The University in the Future

Response by Samuel Hellman, MD

April 4, 2001

In most occupations, commenting on your boss’s presentation in public--especially in his presence--is fraught with risks and should be approached with trepidation, but in our line of work that is not so. A colleague once told me that tenure is never having to say you’re sorry. In that spirit I offer my comments. Since I am from The Biological Science Division and the medical school, I will use this vantage point.

There is a revolution occurring in biology epitomized by the projects, both public and private, to document the human genome--an example of what Mr. Randel suggests determines the size and shape of our academic institutions. The implications of this revolution extend far beyond the university. Fortunately, this university requires of its undergraduates at least a year of study in the biological sciences. This is especially important for those liberal arts graduates who have no intention of further study of these subjects. The important societal discussions currently occurring require a familiarity with the concepts and vocabulary of biology. It is not possible to discuss genetic engineering without some real understanding of what a gene is and is not.

Within current biology and medicine the prevailing view is that advances are made by discoveries at molecular and sub-molecular levels. This emphasis on reductionism--almost to the exclusion of other levels of knowledge--is exaggerated by the role of freestanding biomedical research institutions and private industry. I once heard James Gowans, an Oxford immunologist, discuss the traffic of lymphocytes throughout the body; he worried about reductionism by comparing this method to studying automobile traffic by analysis of the internal combustion engine. Erwin Schrödinger believed that quantum theory--the ultimate in reductionism--was the proper level for studying genetics. Time has proven that to be too basic a level. Universities in general, and this university in particular, are prepared to consider questions at many levels of organization by, to quote Mr. Randel, "questioning, challenging, differing, arguing." New meaning can be given to discovery by the inter-disciplinary study so characteristic of this university. Isolated investigations will continue to be a central focus but multi-disciplinary studies will determine the success of the University of the Future.

The second revolution today is digital. Mr. Randel has commented on the built-in bias of our local computers. While he questions the importance of this technique in learning, data enthusiasts speak of "the disaggregation of knowledge into data or datafication." This also misses the importance of context and collegial encounter. Seely Brown and Duguid in their recent book, The Social Life of Information, suggest that "the way forward is to not look ahead but look around."

The University of the Future then has to provide the advances of reductionism considered at many levels. It must embrace the digital revolution but not develop digital tunnel vision. Using a medical simile, Mr. Randel cautions us against academic autoimmunity. Fortunately, The University of Chicago has a long history of interdisciplinary dialogue and collaborative study. This, perhaps, is the only university where one can hear the phrase "transaction costs" in the business school, the law school, the medical school and the Social Sciences Division.

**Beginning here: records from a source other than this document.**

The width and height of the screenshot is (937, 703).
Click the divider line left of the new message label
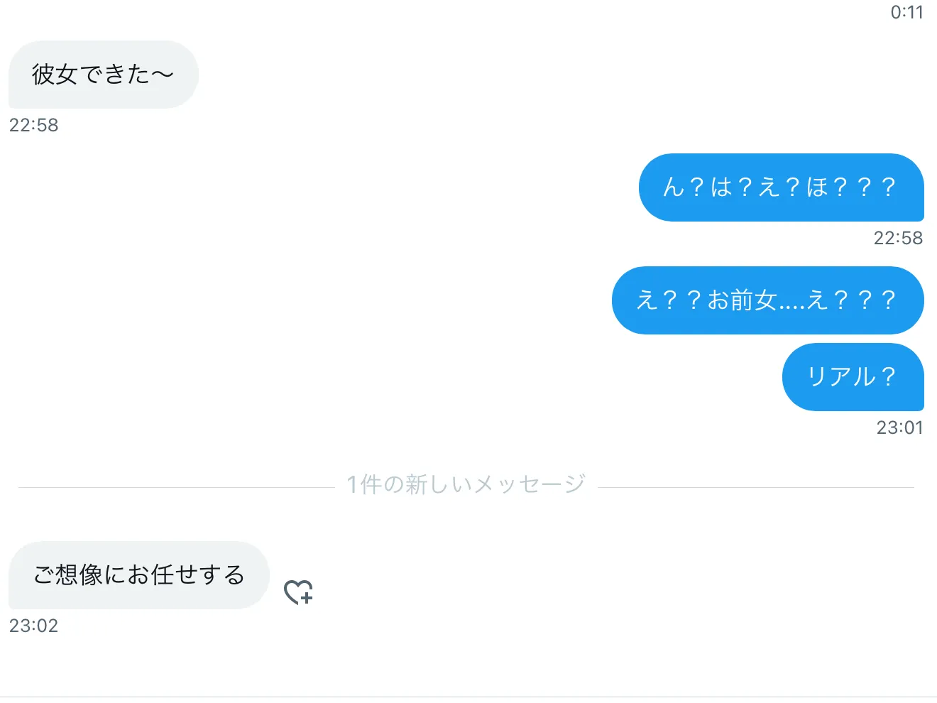pyautogui.click(x=176, y=488)
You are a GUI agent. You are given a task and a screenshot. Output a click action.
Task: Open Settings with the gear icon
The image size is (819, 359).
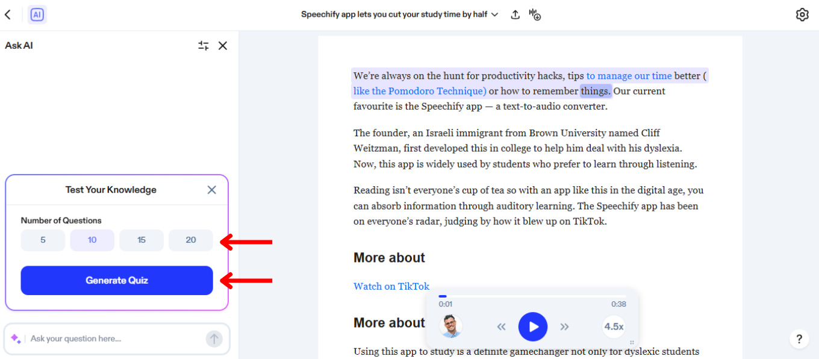[802, 14]
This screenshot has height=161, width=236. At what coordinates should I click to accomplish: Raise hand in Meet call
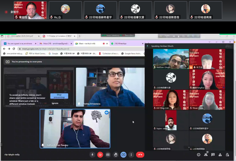pyautogui.click(x=116, y=155)
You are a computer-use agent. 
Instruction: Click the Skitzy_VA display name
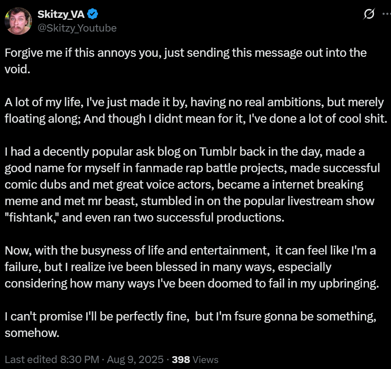click(x=61, y=14)
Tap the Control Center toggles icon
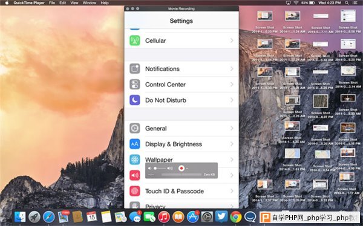 pos(135,85)
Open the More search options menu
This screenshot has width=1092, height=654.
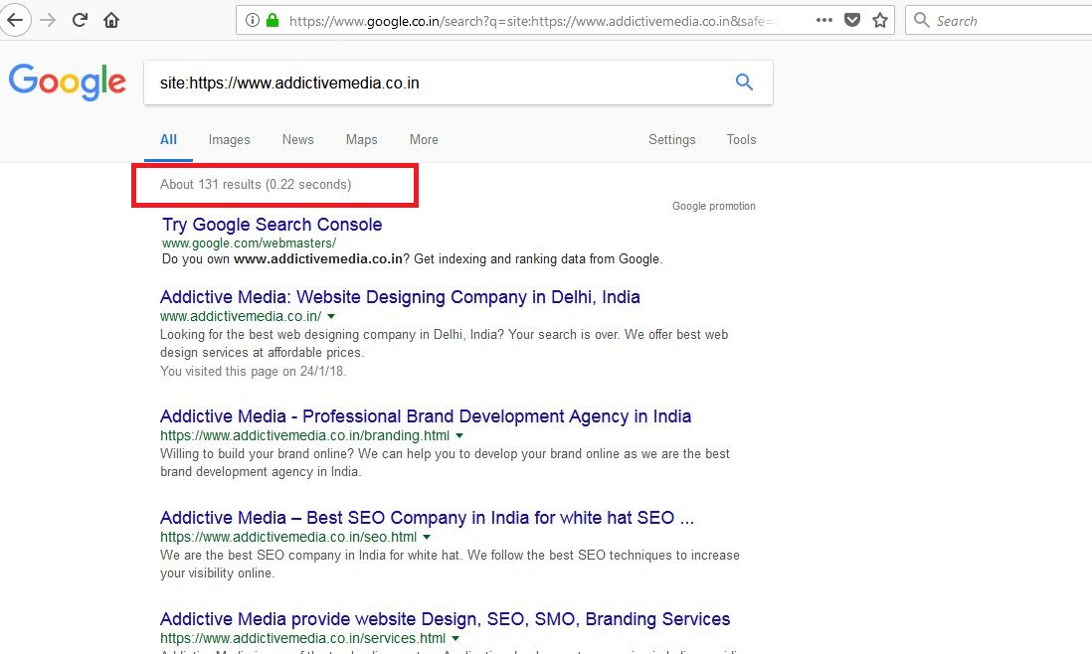pos(424,140)
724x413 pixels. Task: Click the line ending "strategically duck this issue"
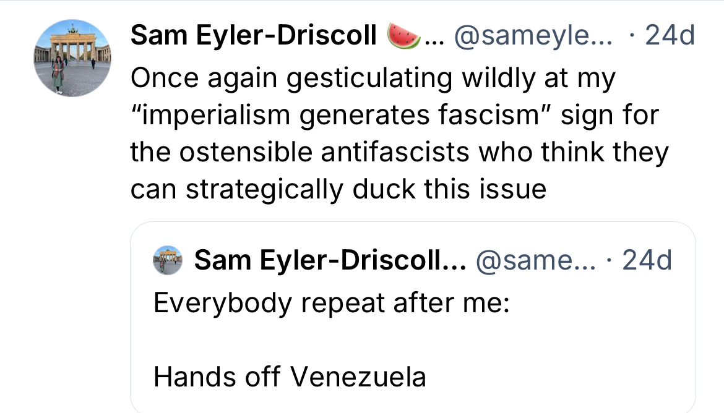pos(338,189)
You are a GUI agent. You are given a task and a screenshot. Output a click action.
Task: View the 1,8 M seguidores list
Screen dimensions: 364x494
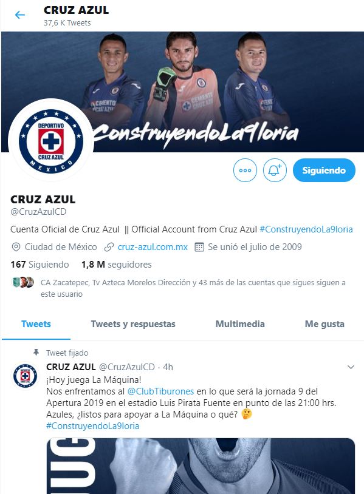pos(117,265)
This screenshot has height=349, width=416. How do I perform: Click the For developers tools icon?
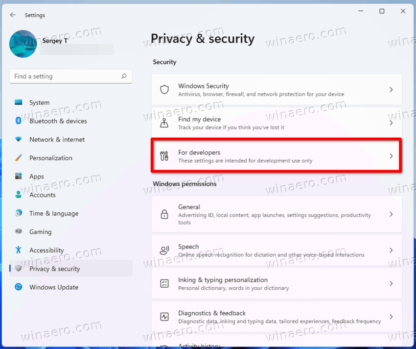164,156
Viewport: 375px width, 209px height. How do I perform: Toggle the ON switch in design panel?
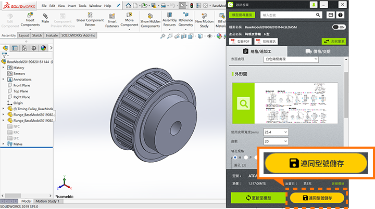pyautogui.click(x=339, y=27)
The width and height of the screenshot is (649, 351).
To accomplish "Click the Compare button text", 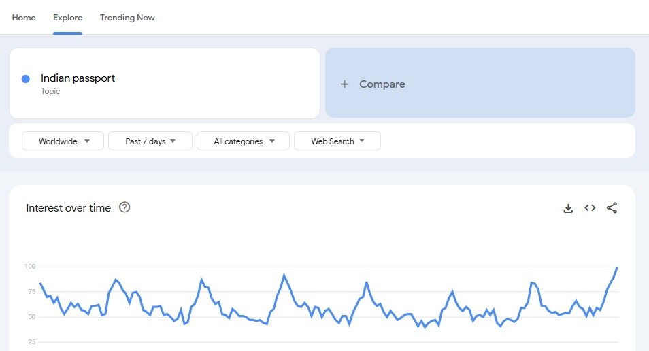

Mrs. Gray was especially eloquent in her discussion of the university and its history. Mr. Randel mentioned their three great mediaeval schools, theology, law and medicine. I would like to spend a few minutes emphasizing the participation and--dare I--the centrality of medicine to the history and the idea of the university. This is not merely chauvinism, but is offered to counter the perception of medicine as separate from the main interests of the university. The University of Chicago is unusual in its organization and geography. In most universities the medical school is at some distance--physically and intellectually--from the main campus; not so here. We exist and prosper within the central university community.

Mrs. Gray reminded us that The University of Bologna is the oldest university. Berengario de Carpi first encouraged human dissection and autopsy at that university. The word autopsy derives from "to view oneself." Surely, that is a major interest of a university. The second oldest university is the University of Paris. Vesalius was educated there but spent most of his career at the University of Padua where he made his anatomic observations, correcting some of the generally accepted concepts of Galen. Also to Padua for further medical study went Caius. He returned to Cambridge and refounded his old hall in 1557 as Gonville and Caius College. It was at Cambridge that circulation was discovered by William Harvey. Pharmacy began at Padua where the first chair in botany, founded in 1533, became the basis for materia medica. As hospitals developed relationships to universities, scientific medicine emerged in the 19th century. With the development of scientific medicine, medical epistemology changed. Observation and experiment replaced learning primarily from old texts. The context of Mr. Randel's quotation from Hippocrates is "to help or at least to do no harm." Implicit in this is that sometimes in order to help one must risk harm. So it is with inductive research. Advances in knowledge often do harm to older cherished concepts, inviting "questioning, challenging, differing, arguing."

The German universities of the 19th century provided the model for The University of Chicago. The previously mentioned Baron Wilhelm von Humboldt's predecessor Alexander had wide interests in science and in its relationship to society, culture and the human condition. He was a great influence on Thomas Hodgkin, one of the greatest figures in the medicine of that time and a personal medical idol. I leave you with the translation of the quotation from the Roman slave Terence that is engraved on Hodgkin’s tombstone: "Nothing of humanity was foreign to him." This should be a part of The Idea of the University.